How we cite our quotes: Citations follow this format: (Part.Chapter.Paragraph)
Quote #4
I can well imagine an atheist's last words: "White, white! L-L-Love! My God!" – and the deathbed leap of faith. Whereas the agnostic, if he stays true to his reasonable self, if he stays beholden to dry, yeastless factuality, might try to explain the warm light bathing him by saying, "Possibly a f-f-failing oxygenation of the b-b-brain," and, to the very end, lack imagination and miss the better story. (1.22.1)

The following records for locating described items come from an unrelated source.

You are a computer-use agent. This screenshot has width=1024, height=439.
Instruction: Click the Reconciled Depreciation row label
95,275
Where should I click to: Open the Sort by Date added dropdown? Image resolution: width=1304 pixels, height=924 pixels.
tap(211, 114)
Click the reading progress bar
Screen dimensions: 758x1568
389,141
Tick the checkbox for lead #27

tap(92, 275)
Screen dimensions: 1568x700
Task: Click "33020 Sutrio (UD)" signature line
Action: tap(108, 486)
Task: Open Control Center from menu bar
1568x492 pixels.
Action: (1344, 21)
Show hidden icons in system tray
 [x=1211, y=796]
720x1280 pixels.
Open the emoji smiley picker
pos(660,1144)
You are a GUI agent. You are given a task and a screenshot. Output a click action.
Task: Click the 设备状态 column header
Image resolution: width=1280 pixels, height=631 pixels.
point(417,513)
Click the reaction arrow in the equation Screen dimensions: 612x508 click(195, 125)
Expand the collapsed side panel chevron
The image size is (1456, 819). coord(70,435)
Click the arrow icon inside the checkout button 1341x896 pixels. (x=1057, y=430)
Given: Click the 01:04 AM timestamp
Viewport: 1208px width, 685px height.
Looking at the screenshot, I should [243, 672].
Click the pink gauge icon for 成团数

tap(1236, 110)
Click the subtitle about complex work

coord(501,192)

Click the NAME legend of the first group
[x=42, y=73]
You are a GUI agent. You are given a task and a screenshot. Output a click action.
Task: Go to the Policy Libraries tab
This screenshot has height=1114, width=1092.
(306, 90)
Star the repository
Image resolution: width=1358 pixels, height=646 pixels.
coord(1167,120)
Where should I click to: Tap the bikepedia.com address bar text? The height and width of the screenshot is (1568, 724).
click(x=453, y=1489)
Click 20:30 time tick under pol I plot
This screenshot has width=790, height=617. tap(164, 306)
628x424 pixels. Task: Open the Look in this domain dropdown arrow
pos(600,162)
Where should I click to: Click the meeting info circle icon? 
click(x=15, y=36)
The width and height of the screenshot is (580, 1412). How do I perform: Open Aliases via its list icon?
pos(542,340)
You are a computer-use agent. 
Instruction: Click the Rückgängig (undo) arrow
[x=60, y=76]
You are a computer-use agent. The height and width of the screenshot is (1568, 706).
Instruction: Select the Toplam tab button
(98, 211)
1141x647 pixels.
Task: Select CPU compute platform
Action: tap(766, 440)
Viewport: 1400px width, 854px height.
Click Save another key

Faith and storytelling – or rather listening to stories – mix constantly in this novel. Pi ridicules the agnostic for suspending belief and thus missing the more riveting interpretation of death. Though it's worth wondering what role the true story plays in all this. Even if it is a more boring story.
Quote #5
My greatest wish – other than salvation – was to have a book. A long book with a never-ending story. One I could read again and again, with new eyes and a fresh understanding each time. Alas, there was no scripture in the lifeboat. [...]. At the very least, if I had had a good novel! But there was only the survival manual, which I must have read a thousand times over the course of my ordeal. (2.73.1-2)
Great books continue on indefinitely – not because the reader never runs out of pages – because we can read them "again and again, with new eyes and a fresh understanding each time" (2.73.1). It's a starling version of infinity. Much like Pi's name: 3.14159265...which, as an irrational number, never settles after the decimal point.
Quote #6
That was my last entry. I went on from there, endured, but without noting it. Do you see these invisible spirals on the margins of the page? I thought I would run out of paper. It was the pens that ran out. (2.89.4)
Through Pi's diary, Martel comments on writing. Some of the most important stuff in a novel or poem is what the author leaves unsaid. Pi provides us with a startling image of his unspoken despair: invisible spirals in the margin of the page.